• [TASK DETAILS]: Please copy the listing below line for line, without changing a single character.

Element and text position data:
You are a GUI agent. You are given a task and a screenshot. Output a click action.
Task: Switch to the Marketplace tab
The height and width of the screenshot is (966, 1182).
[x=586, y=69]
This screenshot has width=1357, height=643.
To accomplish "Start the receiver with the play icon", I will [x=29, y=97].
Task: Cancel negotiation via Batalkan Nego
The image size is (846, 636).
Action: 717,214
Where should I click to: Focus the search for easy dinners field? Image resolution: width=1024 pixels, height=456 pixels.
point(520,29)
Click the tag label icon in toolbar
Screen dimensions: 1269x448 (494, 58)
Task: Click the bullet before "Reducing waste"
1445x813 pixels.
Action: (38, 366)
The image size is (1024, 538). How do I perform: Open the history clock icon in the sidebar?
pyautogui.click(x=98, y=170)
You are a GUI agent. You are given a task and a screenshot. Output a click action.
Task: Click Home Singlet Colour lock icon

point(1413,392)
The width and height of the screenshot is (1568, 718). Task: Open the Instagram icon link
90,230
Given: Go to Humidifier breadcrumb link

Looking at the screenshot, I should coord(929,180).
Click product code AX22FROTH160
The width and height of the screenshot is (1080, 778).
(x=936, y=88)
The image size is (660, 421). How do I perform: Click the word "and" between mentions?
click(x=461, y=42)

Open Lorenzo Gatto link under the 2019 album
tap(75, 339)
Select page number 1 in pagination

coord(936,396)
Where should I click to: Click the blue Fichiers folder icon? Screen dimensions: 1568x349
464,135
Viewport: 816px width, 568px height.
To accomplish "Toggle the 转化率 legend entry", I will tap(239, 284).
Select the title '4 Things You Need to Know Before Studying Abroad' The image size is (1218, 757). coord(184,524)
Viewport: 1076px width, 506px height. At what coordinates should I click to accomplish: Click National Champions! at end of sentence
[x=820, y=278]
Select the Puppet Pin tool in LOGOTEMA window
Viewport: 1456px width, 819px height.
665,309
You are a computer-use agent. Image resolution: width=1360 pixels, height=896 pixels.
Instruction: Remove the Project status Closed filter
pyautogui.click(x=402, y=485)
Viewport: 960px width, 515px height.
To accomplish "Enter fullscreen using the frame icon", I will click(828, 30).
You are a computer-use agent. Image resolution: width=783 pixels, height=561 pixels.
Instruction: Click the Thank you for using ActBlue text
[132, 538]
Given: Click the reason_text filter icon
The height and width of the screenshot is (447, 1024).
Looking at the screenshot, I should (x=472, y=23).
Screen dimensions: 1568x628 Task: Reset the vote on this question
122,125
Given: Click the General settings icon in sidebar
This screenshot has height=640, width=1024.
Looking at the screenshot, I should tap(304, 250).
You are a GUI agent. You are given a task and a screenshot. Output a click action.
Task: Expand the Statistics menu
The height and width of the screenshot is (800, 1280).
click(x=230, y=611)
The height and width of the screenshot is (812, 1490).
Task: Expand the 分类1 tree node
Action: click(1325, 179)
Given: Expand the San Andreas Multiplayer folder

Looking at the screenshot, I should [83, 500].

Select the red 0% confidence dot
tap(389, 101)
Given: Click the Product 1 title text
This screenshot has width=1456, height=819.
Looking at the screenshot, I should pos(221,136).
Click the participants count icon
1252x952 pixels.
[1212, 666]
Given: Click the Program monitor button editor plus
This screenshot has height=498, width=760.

• [RESULT FOR THIS EXERCISE]:
You are a GUI agent. You are given a task and a screenshot. Output a click action.
Task: Switch to the Marketplace tab
The height and width of the screenshot is (966, 1182).
[x=586, y=69]
This screenshot has width=1357, height=643.
To accomplish "Start the receiver with the play icon", I will [x=29, y=97].
Task: Cancel negotiation via Batalkan Nego
The image size is (846, 636).
Action: 717,214
Where should I click to: Focus the search for easy dinners field? Image resolution: width=1024 pixels, height=456 pixels.
point(520,29)
Click the tag label icon in toolbar
Screen dimensions: 1269x448 (494, 58)
Task: Click the bullet before "Reducing waste"
1445x813 pixels.
Action: (38, 366)
The image size is (1024, 538). How do I perform: Open the history clock icon in the sidebar?
pyautogui.click(x=98, y=170)
You are a GUI agent. You are given a task and a screenshot. Output a click action.
Task: Click Home Singlet Colour lock icon

point(1413,392)
The width and height of the screenshot is (1568, 718). Task: Open the Instagram icon link
90,230
Given: Go to Humidifier breadcrumb link

Looking at the screenshot, I should coord(929,180).
Click product code AX22FROTH160
The width and height of the screenshot is (1080, 778).
(x=936, y=88)
The image size is (660, 421). How do I perform: Click the word "and" between mentions?
click(x=461, y=42)

Open Lorenzo Gatto link under the 2019 album
tap(75, 339)
Select page number 1 in pagination

coord(936,396)
Where should I click to: Click the blue Fichiers folder icon? Screen dimensions: 1568x349
464,135
Viewport: 816px width, 568px height.
To accomplish "Toggle the 转化率 legend entry", I will tap(239, 284).
Select the title '4 Things You Need to Know Before Studying Abroad' The image size is (1218, 757). coord(184,524)
Viewport: 1076px width, 506px height. At what coordinates should I click to accomplish: Click National Champions! at end of sentence
[x=820, y=278]
Select the Puppet Pin tool in LOGOTEMA window
Viewport: 1456px width, 819px height.
665,309
You are a computer-use agent. Image resolution: width=1360 pixels, height=896 pixels.
Instruction: Remove the Project status Closed filter
pyautogui.click(x=402, y=485)
Viewport: 960px width, 515px height.
To accomplish "Enter fullscreen using the frame icon", I will click(828, 30).
You are a computer-use agent. Image resolution: width=783 pixels, height=561 pixels.
Instruction: Click the Thank you for using ActBlue text
[132, 538]
Given: Click the reason_text filter icon
The height and width of the screenshot is (447, 1024).
Looking at the screenshot, I should (x=472, y=23).
Screen dimensions: 1568x628 Task: Reset the vote on this question
122,125
Given: Click the General settings icon in sidebar
This screenshot has height=640, width=1024.
Looking at the screenshot, I should tap(304, 250).
You are a GUI agent. You are given a task and a screenshot. Output a click action.
Task: Expand the Statistics menu
The height and width of the screenshot is (800, 1280).
click(x=230, y=611)
The height and width of the screenshot is (812, 1490).
Task: Expand the 分类1 tree node
Action: click(1325, 179)
Given: Expand the San Andreas Multiplayer folder

Looking at the screenshot, I should [83, 500].

Select the red 0% confidence dot
tap(389, 101)
Given: Click the Product 1 title text
This screenshot has width=1456, height=819.
Looking at the screenshot, I should pos(221,136).
Click the participants count icon
1252x952 pixels.
[1212, 666]
Given: Click the Program monitor button editor plus
This screenshot has height=498, width=760.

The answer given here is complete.